FIG. 1 is an enlarged view of a main part showing an embodiment of the present invention.

FIG. 2 is a fragmentary plan view of the main part of the injection molding machine showing a state where the mold is opened.

FIG. 3 is a fragmentary front view of the main part of the injection molding machine showing a state in which the mold is closed.
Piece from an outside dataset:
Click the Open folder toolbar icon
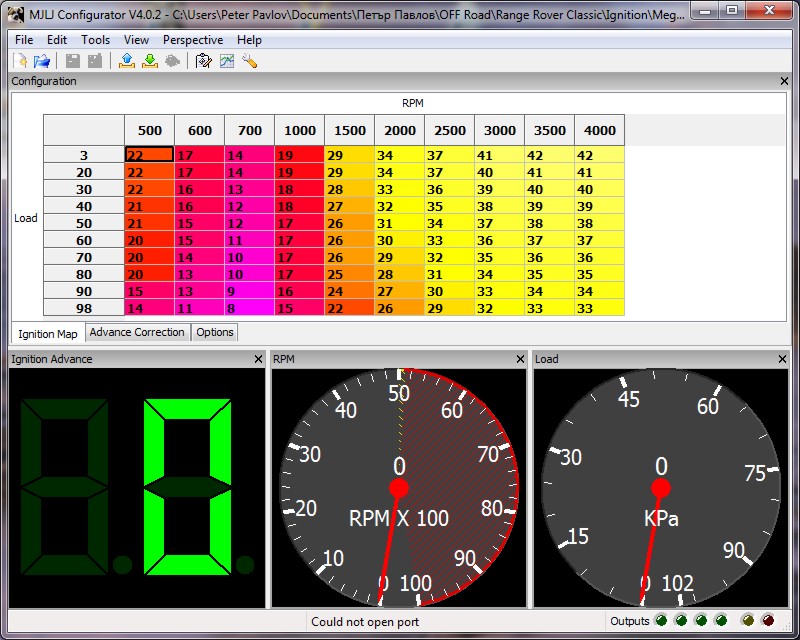 [42, 61]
FIG. 4 is a sectional view taken along the line III-III in FIG. 2;

FIG. 5 is a circuit diagram showing a hydraulic device.

[Explanation of symbols]

 Reference Signs List 20 mechanical stopper 23 tie bar 24 rotary plate 25 moving plate 37 stopper block 38 lock member 44 mold thickness adjusting means 45 mold thickness adjusting hydraulic cylinder 47 first mold opening and closing hydraulic cylinder 48 second mold opening and closing hydraulic cylinder 49 stopper bolt

Claims (1)

(57) [Scope of request for utility model registration] 1. A fixed plate having a plurality of mold clamping cylinder holes fixed on a bed, and a piston portion formed at one end is inserted into each of the mold clamping cylinder holes of the fixed plate. A tie bar extending in parallel, a movable plate movably provided along the tie bar, and a movable plate movably provided along a tie bar between the movable plate and the fixed plate; And a rotating mold plate that forms a second mold clamping portion with the moving plate, and is connected to the rotating plate and the fixed plate, and the rotating plate is fixed to the fixed plate. A first mold opening / closing cylinder that is driven to move in the direction of coming and going, and a second die that is connected to the rotating plate and the moving plate and moves and drives the moving plate in the direction of coming into contact with and separating from the rotating plate.
Mold opening / closing cylinder, connecting means for connecting and disconnecting the moving plate and the tie bar, and an injection device provided outside the fixed plate and the moving plate and provided so as to face each other. In the injection molding machine, a hydraulic cylinder for adjusting the mold thickness is provided at the other end of the tie bar, and a mechanical stopper for restricting the relative movement of the piston of the hydraulic cylinder toward the head is provided on the head side of the hydraulic cylinder for adjusting the mold thickness. Is mounted so as to be movable in the axial direction of the hydraulic cylinder.